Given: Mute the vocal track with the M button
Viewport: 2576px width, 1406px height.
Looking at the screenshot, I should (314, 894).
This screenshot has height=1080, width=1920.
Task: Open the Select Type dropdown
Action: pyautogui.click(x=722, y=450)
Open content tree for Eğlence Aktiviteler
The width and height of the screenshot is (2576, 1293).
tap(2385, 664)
________________________
What you have to do => Using the data above, repeat every line exactly.

Solution for this exercise =>
Given: Mute the vocal track with the M button
Viewport: 2576px width, 1406px height.
Looking at the screenshot, I should (314, 894).
This screenshot has height=1080, width=1920.
Task: Open the Select Type dropdown
Action: pyautogui.click(x=722, y=450)
Open content tree for Eğlence Aktiviteler
The width and height of the screenshot is (2576, 1293).
tap(2385, 664)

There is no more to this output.